__Activity 1__. In the discussion about exploited labor, translate this sentence into Spanish: "It's morally reprehensible that we exploit the desperate and vulnerable for cheap labor."
__Activity 2__. List every industry that the discussion about exploited labor names as relying on migrant or low-cost labor.
__Activity 3__. Repeat part of the discussion about exploited labor word for word. Begin at the words "so what I'm" and stop after "trafficking and embezzlement.".
Start of Given text
You’d destroy multiple industries that result on exploiting illegal migrants, and low cost labor from those with green cards. Hospitality, sanitation, meat packing, construction, agriculture, etc all would come up floaters

The whiplash from average Americans would be incredible. We’ve priced in domestic exploitation into several industries, and US consumers have come to demand it, and more.

[–] [email protected] 29 points 9 months ago (3 children)

so what I'm hearing is that America doesn't run on Dunkin', it runs on exploitation

[–] [email protected] 12 points 9 months ago
[–] [email protected] 7 points 9 months ago

I'd bet that at many points in the supply chain, Dunkin runs on exploitation.

[–] [email protected] 1 points 9 months ago
[–] [email protected] 16 points 9 months ago (1 children)

It's a good point, but at the same time this isn't indefinitely sustainable. Something has to give here. It's morally reprehensible that we exploit the desperate and vulnerable for cheap labor. It's economically dangerous that so many of our domestic industries are reliant on an illegal sub-minimum wage workforce. Both situations are breeding grounds for worse abuses like human trafficking and embezzlement.

I don't have a solution to this problem, but kicking the can down the road isn't a solution and doesn't seem like a healthy choice.

[–] [email protected] -2 points 9 months ago

If we shut these down domestically the product will just get imported. Do you think other countries aren’t exploiting their workers

[–] [email protected] 6 points 9 months ago (1 children)

See the problem is that I like cheap produce. The companies can afford to sell cheap produce and pay better though they won't. So they abuse this type of labor.

[–] [email protected] 15 points 9 months ago (1 children)

The problem isn't that you like cheap produce.
End of Given text
Start of Records shown
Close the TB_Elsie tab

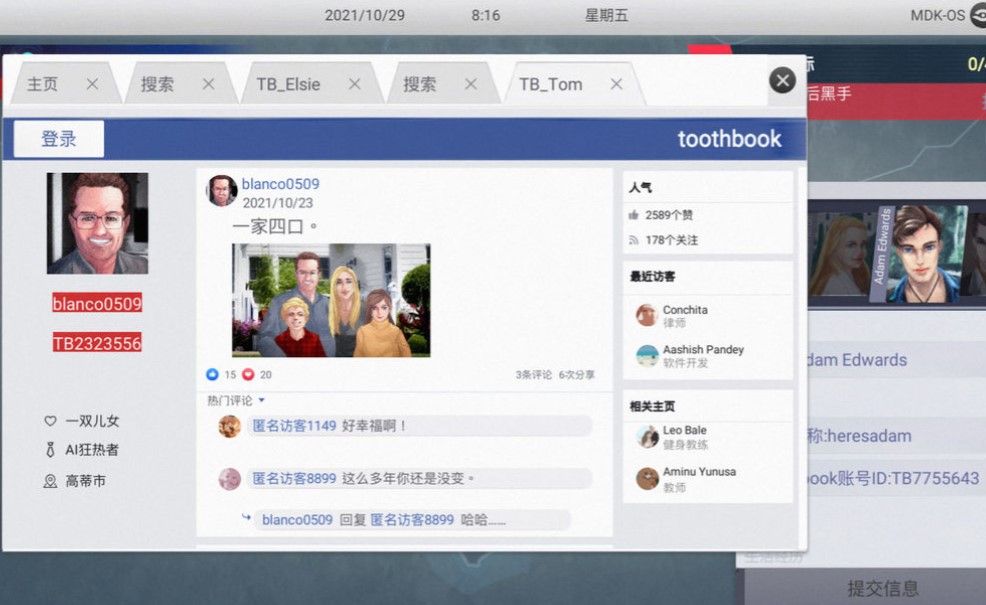tap(354, 84)
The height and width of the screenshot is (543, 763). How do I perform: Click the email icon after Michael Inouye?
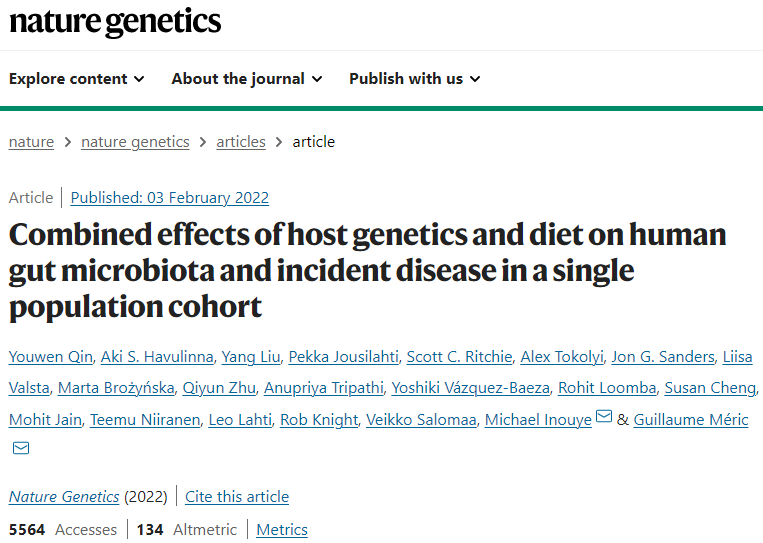tap(604, 416)
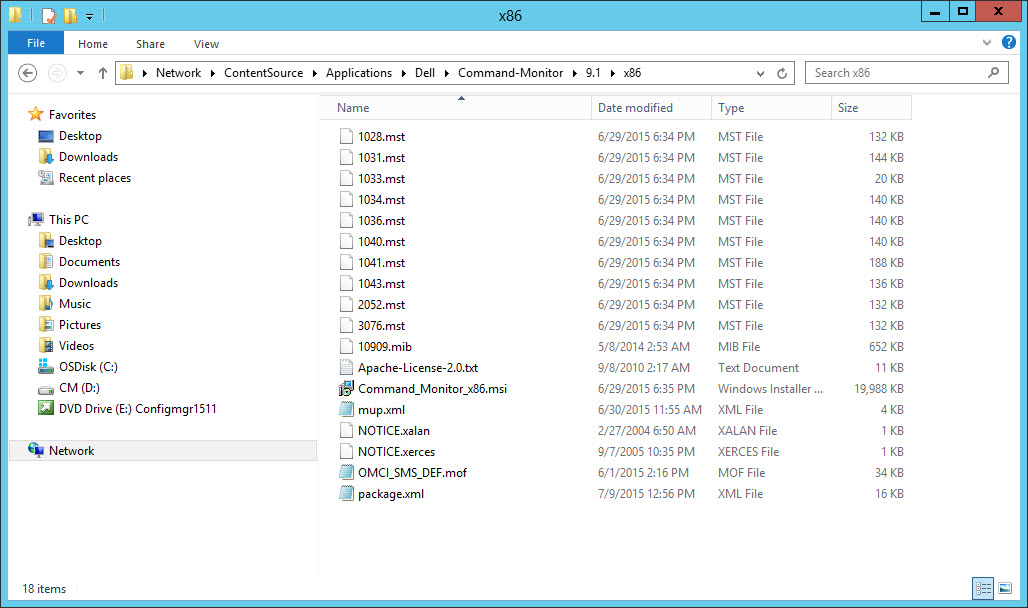Open the File menu tab
1028x608 pixels.
[36, 44]
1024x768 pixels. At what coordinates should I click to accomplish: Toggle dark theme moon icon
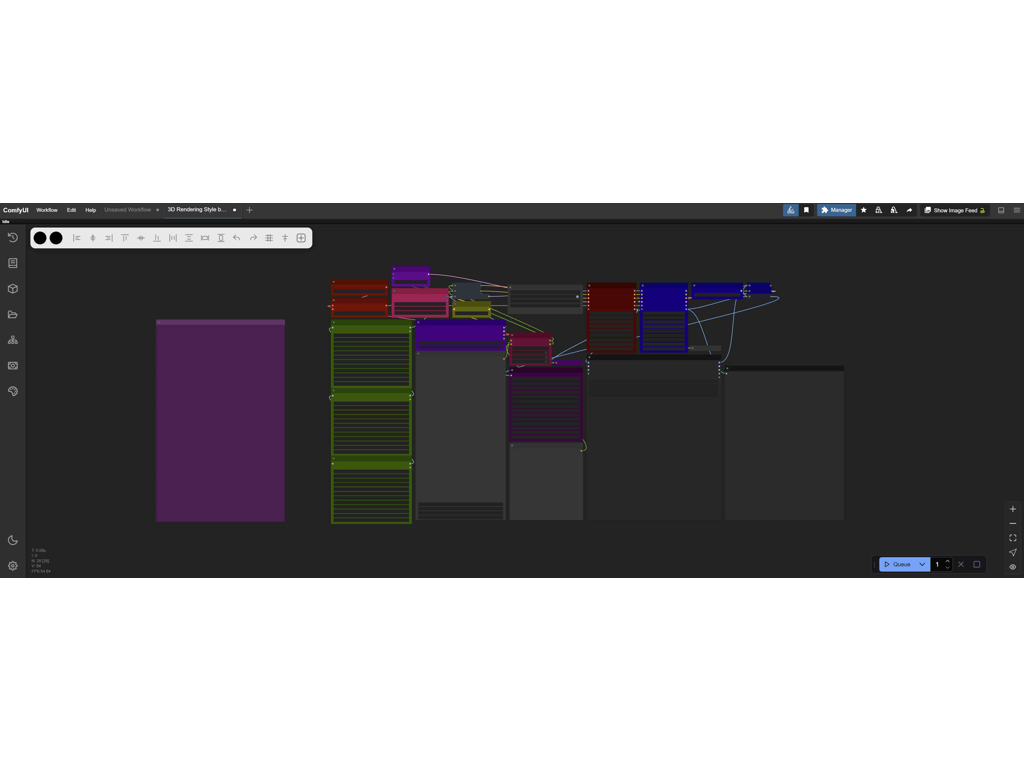[x=13, y=540]
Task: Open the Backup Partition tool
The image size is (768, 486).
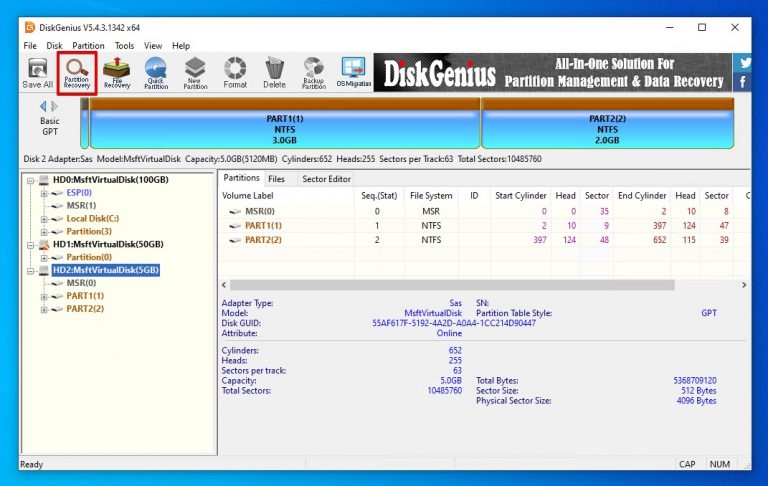Action: [313, 73]
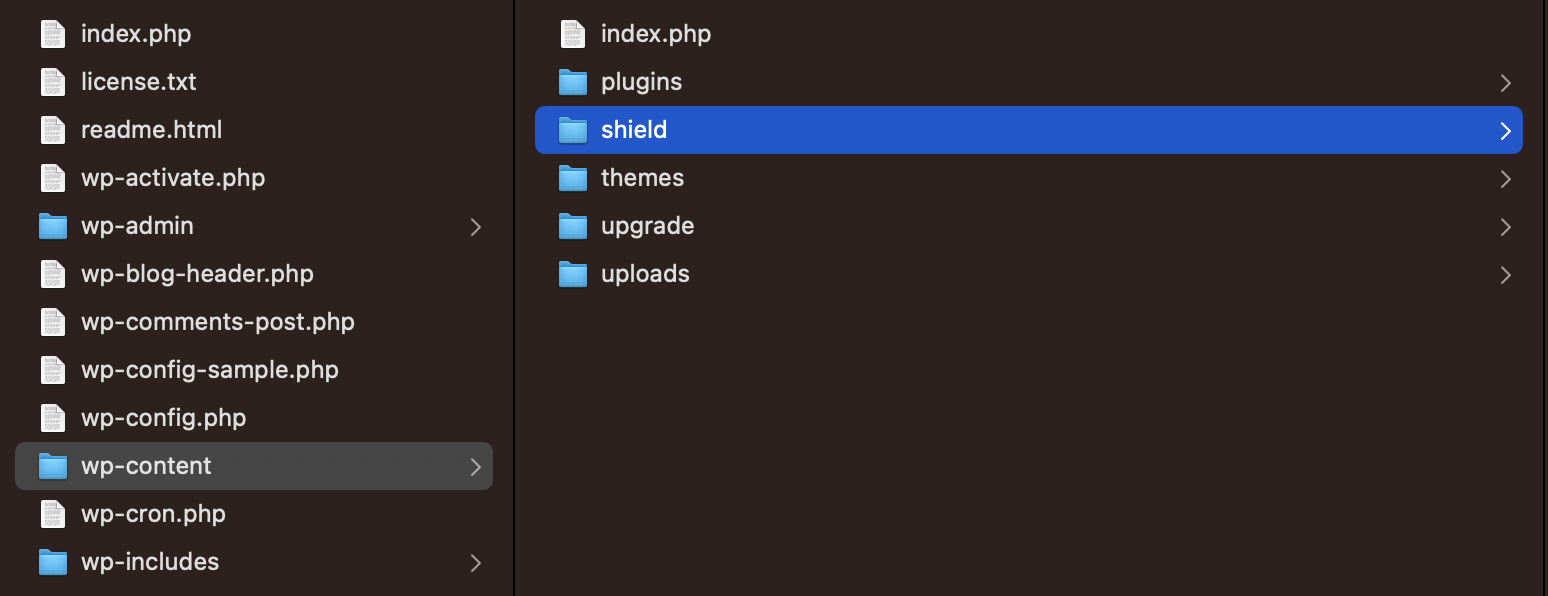Click the themes folder icon
The image size is (1548, 596).
click(x=572, y=178)
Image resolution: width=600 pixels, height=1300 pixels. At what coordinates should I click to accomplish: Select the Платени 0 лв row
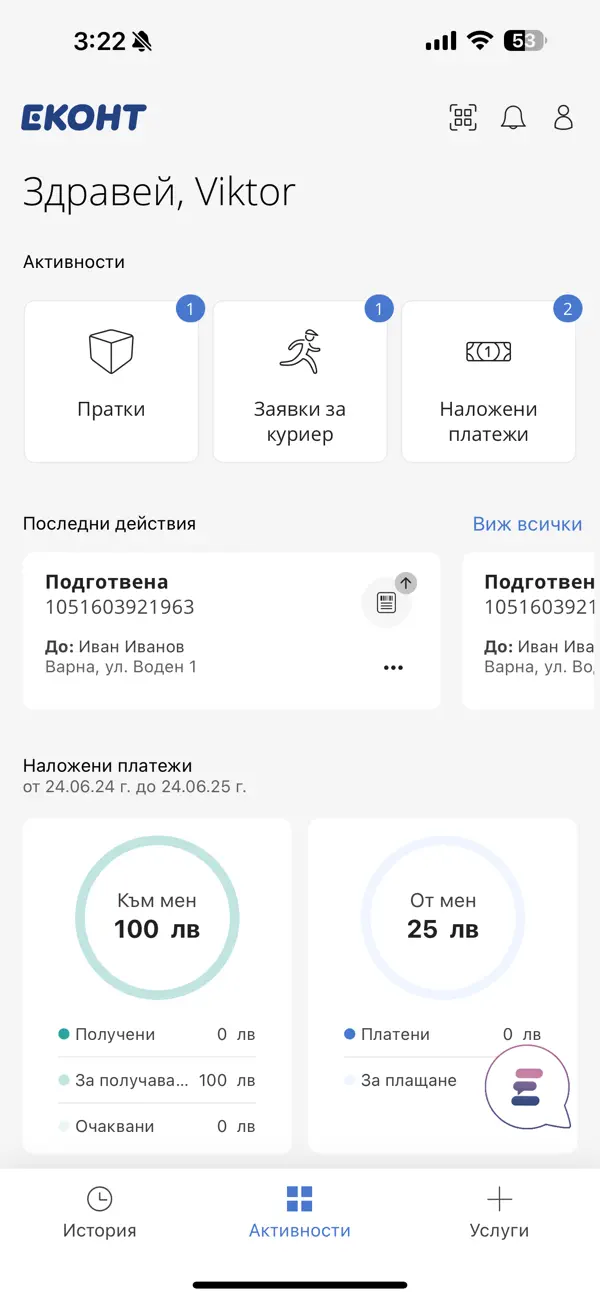(443, 1034)
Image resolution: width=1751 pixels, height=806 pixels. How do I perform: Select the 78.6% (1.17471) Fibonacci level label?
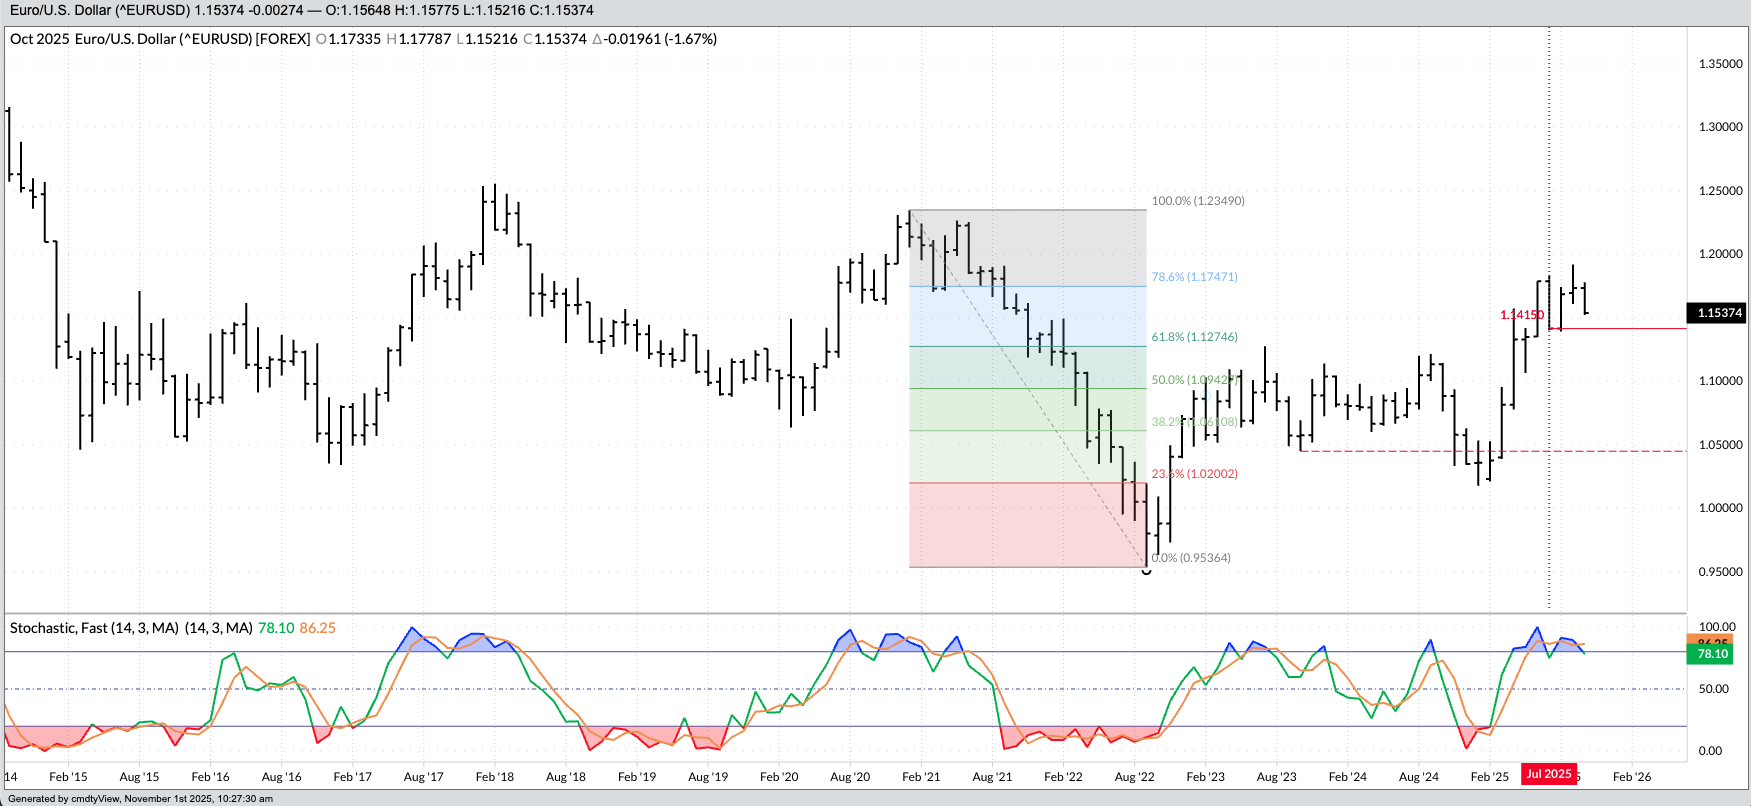[x=1194, y=277]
End of Records shown
__Task result 1__. Es moralmente reprobable que explotemos a los desesperados y vulnerables para obtener mano de obra barata.

__Task result 2__. Hospitality, sanitation, meat packing, construction, agriculture

__Task result 3__.
so what I'm hearing is that America doesn't run on Dunkin', it runs on exploitation

[–] [email protected] 12 points 9 months ago
[–] [email protected] 7 points 9 months ago

I'd bet that at many points in the supply chain, Dunkin runs on exploitation.

[–] [email protected] 1 points 9 months ago
[–] [email protected] 16 points 9 months ago (1 children)

It's a good point, but at the same time this isn't indefinitely sustainable. Something has to give here. It's morally reprehensible that we exploit the desperate and vulnerable for cheap labor. It's economically dangerous that so many of our domestic industries are reliant on an illegal sub-minimum wage workforce. Both situations are breeding grounds for worse abuses like human trafficking and embezzlement.